61 anos, no total, de produção de um vocabulário e de constituição de uma linguagem que, no final do segundo caderno, são revisitados no trabalho de Joana Monteiro, regressando à fonte e à sua materialidade, disponibilizando-a para a nossa contemplação e para um conjunto de reapropriações e ressignificações que só podemos qualificar como pós-históricas (convém levar a sério o título do texto da designer: “Estes 50 anos, que não vivi”). A perspetiva usada nestes trabalhos tende a ser a de um olhar de cima, e em rigor holístico, naqueles casos em que as suas caixas e conjuntos replicam dispositivos da arte contemporânea, com destaque para a Pop de Rauschenberg ou Jasper Johns, ou atomizada em letrismos de tipografia “escolar”, num cromatismo elementar e com a legibilidade que a opção anterior menospreza.
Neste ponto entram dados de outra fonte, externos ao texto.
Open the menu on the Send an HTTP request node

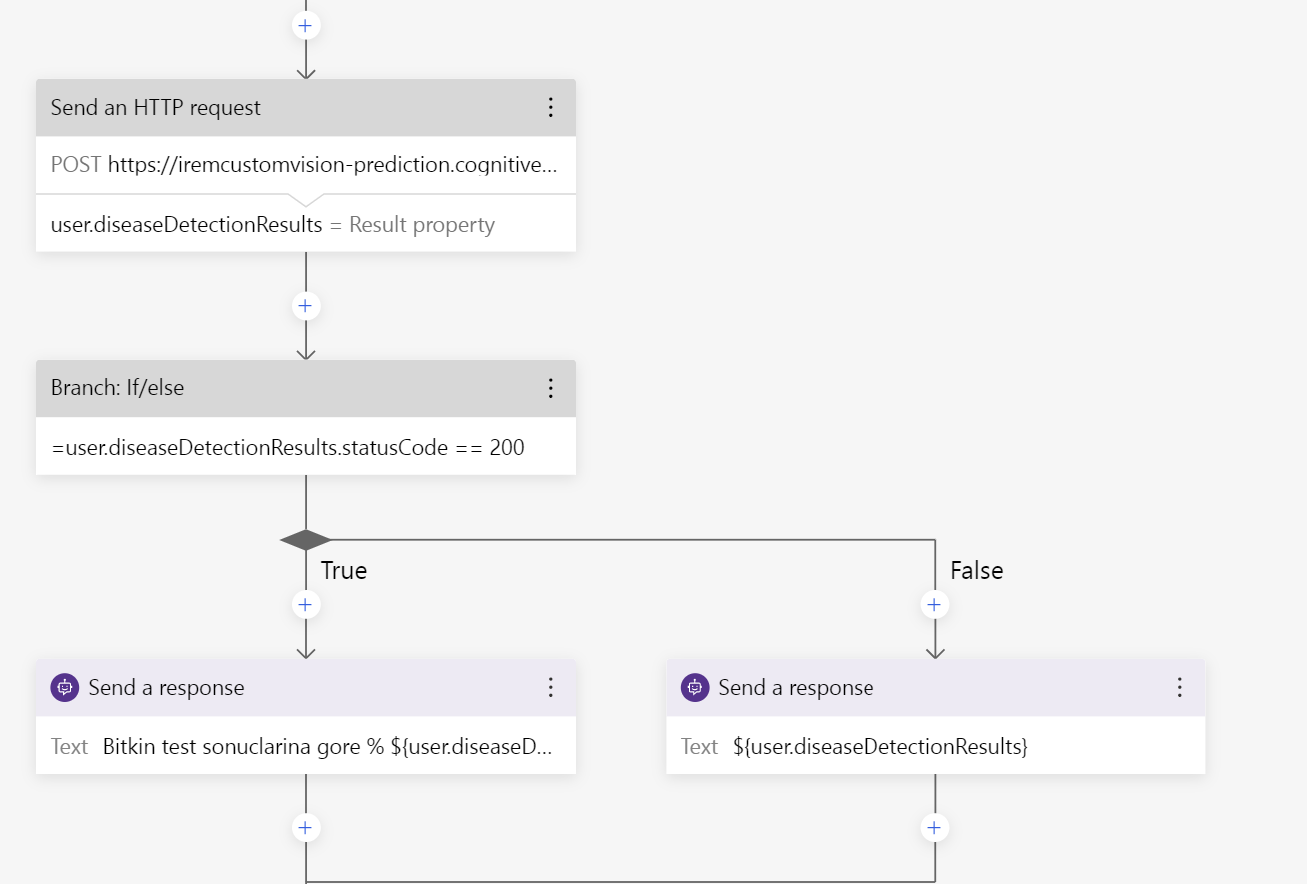pos(551,107)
O caderno marfim termina, assim, com a peculiar revisão a que a designer submete a prática histórica da Damasceno, mostrando como o seu trabalho operou longamente, por dentro, nesse thesaurus, antes de se achar preparada para esta impressionante revisitação global da Tipografia (e da tipografia).

Fechemos, ou dobremos, pois, o livro, regressando à ilusão, que acabou de ser mais um pouco sabotada, de que sabemos o que é a arte tipográfica, o que é uma tipografia – e, sobretudo, o que é um livro.

(1) Suspendo aqui as sofisticações semióticas do uso do verbo “ler”, que vão até aos campos de futebol, reportando-me unicamente à sua aceção técnica.

(2) A minha reserva refere-se à tese subjacente segundo a qual o mundo digital é definível pela sua suposta imaterialidade.